This guest blog post is from Fadi Maali, of the Digital Enterprise Research Institute (DERI) who together with Richard Cyganiak (also based at DERI) has written an extension to CKAN to allow integration with Google Refine.
CKAN has established itself as a rich hub of information and one of the first destinations people use to search for and share open data. With the release of
CKAN Storage API, CKAN evloves from being a registry of datasets holding only their metadata and access information into a repository that can hold the actual data. This significantly lowers the barrier of sharing data as the need to have access to some sort of web hosting is eliminated.

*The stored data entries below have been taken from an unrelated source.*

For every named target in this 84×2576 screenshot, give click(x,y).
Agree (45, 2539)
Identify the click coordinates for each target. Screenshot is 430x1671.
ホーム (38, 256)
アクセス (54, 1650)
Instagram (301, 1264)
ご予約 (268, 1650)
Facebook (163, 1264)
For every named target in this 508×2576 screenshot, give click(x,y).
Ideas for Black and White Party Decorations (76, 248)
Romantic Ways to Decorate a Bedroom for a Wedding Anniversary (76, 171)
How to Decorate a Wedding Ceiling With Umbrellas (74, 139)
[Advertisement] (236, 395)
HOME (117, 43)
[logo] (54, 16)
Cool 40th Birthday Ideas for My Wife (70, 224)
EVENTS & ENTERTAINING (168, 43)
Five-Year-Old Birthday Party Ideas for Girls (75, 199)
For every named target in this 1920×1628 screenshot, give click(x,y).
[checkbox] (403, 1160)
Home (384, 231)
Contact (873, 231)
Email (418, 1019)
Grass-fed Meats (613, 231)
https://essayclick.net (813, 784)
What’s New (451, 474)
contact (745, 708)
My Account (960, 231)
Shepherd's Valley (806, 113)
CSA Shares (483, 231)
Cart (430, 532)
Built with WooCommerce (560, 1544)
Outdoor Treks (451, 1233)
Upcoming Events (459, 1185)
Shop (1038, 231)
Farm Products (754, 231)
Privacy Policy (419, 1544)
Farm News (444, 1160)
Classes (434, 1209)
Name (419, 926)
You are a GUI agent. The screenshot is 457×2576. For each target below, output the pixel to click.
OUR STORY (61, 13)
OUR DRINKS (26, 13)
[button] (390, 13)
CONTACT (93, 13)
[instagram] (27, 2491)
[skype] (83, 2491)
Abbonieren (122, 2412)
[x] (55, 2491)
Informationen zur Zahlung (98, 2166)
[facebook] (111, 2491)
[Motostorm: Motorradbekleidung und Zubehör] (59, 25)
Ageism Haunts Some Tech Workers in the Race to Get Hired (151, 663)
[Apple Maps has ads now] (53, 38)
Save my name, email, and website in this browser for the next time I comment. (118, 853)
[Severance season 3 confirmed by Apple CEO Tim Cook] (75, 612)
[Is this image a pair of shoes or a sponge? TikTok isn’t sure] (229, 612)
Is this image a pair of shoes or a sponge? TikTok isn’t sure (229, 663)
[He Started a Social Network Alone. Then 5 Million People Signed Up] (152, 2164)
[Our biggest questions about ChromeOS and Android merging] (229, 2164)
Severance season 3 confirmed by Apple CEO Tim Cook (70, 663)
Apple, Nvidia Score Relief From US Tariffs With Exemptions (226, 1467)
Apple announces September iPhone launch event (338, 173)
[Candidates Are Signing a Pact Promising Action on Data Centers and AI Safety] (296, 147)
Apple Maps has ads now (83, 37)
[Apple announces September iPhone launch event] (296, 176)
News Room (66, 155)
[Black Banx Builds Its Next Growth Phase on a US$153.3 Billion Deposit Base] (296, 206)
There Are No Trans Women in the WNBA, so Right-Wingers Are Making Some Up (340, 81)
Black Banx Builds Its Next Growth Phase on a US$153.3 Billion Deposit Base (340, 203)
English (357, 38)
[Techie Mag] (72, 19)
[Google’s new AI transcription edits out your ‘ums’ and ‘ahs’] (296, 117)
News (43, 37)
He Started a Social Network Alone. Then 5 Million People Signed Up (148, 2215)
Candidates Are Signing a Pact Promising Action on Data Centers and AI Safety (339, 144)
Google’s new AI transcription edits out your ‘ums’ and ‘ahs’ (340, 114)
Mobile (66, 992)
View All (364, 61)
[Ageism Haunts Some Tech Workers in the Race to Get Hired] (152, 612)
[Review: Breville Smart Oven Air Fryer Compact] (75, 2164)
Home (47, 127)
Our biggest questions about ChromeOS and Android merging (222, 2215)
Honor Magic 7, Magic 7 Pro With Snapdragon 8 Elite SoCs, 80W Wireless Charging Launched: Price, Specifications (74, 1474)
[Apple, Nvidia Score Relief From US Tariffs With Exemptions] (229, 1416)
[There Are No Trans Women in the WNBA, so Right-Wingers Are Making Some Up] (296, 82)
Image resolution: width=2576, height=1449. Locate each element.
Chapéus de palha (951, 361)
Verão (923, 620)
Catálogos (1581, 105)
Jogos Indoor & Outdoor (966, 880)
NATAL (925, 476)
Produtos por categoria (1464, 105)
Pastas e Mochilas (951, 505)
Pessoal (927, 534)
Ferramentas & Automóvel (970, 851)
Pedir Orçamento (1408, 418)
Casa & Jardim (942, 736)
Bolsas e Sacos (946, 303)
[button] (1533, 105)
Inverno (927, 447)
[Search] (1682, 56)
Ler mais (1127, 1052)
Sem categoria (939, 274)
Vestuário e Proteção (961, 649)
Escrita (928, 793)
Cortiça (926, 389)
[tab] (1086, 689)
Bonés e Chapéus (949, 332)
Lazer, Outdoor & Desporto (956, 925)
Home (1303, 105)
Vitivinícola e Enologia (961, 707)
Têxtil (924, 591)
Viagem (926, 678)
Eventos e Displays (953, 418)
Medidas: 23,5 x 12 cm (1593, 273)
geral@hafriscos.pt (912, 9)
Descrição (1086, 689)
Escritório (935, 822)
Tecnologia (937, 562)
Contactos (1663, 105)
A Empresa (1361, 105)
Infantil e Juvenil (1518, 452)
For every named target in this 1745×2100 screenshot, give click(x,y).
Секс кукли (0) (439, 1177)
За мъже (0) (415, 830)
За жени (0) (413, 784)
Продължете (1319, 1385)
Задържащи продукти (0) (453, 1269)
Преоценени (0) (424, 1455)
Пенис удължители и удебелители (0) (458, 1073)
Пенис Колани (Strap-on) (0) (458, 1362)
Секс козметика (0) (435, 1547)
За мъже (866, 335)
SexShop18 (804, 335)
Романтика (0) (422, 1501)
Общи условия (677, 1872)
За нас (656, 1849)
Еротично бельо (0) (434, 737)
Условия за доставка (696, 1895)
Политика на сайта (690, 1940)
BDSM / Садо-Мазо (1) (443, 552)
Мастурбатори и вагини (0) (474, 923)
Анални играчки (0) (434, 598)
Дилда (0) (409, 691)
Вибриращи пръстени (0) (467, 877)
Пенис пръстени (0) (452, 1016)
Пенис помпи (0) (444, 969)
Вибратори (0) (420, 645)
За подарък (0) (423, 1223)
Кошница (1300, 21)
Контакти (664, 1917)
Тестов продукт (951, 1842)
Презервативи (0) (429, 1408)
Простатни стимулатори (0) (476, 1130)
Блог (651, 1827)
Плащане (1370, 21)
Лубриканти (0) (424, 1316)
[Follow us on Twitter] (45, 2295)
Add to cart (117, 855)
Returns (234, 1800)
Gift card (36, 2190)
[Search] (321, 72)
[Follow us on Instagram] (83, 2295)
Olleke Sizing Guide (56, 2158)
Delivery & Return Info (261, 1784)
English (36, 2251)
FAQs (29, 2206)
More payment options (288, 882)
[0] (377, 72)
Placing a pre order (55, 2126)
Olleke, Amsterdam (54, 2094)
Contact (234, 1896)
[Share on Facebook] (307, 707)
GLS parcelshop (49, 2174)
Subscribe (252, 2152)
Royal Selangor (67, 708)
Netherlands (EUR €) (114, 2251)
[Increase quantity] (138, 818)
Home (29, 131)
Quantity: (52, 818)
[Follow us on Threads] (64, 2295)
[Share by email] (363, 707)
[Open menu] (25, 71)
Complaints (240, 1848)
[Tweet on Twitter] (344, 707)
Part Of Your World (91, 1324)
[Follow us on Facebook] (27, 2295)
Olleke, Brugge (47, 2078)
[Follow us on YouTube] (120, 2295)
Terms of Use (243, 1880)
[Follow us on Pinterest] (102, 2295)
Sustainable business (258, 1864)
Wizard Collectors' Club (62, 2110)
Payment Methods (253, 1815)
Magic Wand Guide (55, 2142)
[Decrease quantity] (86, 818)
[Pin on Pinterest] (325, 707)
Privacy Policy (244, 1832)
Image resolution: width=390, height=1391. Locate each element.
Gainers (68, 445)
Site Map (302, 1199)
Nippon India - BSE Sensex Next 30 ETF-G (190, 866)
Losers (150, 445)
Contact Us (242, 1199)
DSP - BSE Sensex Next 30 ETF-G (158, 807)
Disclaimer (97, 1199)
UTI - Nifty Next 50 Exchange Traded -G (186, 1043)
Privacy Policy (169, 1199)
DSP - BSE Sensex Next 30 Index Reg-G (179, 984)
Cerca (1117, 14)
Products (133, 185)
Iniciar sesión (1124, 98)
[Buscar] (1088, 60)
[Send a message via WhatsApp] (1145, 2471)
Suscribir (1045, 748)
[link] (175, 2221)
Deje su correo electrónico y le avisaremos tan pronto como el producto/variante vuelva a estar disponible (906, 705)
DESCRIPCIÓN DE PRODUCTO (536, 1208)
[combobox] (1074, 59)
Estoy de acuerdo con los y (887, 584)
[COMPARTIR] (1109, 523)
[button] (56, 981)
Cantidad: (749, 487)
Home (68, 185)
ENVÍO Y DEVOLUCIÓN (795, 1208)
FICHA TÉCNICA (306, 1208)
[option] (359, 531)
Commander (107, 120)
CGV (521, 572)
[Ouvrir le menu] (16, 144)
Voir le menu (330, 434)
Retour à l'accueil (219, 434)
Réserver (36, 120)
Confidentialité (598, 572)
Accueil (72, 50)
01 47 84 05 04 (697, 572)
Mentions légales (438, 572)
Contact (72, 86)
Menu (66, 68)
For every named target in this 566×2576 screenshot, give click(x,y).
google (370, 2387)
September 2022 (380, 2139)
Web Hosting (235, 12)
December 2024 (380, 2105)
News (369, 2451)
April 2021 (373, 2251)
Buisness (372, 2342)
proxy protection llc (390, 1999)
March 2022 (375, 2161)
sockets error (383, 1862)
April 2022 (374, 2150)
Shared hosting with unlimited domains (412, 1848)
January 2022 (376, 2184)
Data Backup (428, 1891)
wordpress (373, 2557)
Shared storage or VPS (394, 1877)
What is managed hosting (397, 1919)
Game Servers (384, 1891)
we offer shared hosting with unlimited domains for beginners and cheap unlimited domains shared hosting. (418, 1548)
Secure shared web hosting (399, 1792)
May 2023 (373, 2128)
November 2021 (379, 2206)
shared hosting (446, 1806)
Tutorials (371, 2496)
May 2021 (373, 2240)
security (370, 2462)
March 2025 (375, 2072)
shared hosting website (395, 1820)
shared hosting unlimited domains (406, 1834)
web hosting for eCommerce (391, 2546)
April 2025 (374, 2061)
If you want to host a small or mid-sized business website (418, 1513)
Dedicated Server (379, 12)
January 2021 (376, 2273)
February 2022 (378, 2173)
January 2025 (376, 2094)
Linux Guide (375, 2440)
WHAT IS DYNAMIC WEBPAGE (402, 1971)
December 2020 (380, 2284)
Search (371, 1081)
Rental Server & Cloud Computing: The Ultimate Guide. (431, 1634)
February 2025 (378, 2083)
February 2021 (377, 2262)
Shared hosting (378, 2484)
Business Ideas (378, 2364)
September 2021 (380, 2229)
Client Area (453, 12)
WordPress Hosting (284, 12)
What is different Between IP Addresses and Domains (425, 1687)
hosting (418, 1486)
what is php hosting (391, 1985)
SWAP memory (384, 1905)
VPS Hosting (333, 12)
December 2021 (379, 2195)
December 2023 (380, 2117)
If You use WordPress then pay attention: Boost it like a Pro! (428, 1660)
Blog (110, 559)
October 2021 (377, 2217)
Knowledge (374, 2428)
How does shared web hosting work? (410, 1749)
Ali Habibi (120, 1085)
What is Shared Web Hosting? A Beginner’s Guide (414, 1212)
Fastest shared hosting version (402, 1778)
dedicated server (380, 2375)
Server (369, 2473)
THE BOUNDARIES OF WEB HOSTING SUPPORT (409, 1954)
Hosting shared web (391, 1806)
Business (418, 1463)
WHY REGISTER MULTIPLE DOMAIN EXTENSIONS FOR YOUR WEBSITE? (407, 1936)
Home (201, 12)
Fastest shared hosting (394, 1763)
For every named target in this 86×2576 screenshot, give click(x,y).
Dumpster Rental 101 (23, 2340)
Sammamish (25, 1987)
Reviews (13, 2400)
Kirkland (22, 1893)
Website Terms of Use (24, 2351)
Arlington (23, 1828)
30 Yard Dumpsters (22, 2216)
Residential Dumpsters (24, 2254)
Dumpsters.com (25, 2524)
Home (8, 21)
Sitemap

Real-world data (almost) always contains errors, duplication, typos and inconsistencies. Even with carefully curated data, a room for improvement, enrichment or restructuring is always there. For many people, talking about data cleaning up automatically triggers a pointer to
Google Refine. Google Refine is a powerful workbench to work with data through a set of functionalities that jointly help users understand their data, clean it, transform it and eventually export it in a required format. Faceted browsing, clustering, mass-editing are few examples of the cool features available in Google Refine.
So with the rich data hub (a.k.a CKAN) and with
Mr. Clean for data (a.k.a Google Refine), here is my charming workflow to enhance quality of datasets listed on CKAN:
- get the data from CKAN, import it into Google Refine and perform any required tidying-up
- export the data from Google Refine in CSV (and optionally in RDF using Google Refine RDF Extension)
- extract and save Google Refine operation history
- upload the files to CKAN Storage and keep track of the files URLs
- update the corresponding package on CKAN.net or register a new one with the uploaded files associated as resources.
Notice the inclusion of Google Refine operation history, which is a JSON representation of all operations applied to the data in Google Refine since the data was imported. The history enables examining the operations and re-applying them (or just a subset of them) to the raw data or to a similar dataset. It is a record of the provenance of the data editing operations that were applied.
Google Refine CKAN Extension streamline this flow and make it possible from within Google Refine. The figure below illustrates the flow. With a few clicks, cleaned data can be uploaded to CKAN Storage and linked to a package on CKAN. Optionally, operation history can also be uploaded.
The Extension is
available and easy to install. Polish the data, share the brilliant results with the CKAN community and let us know your feedback!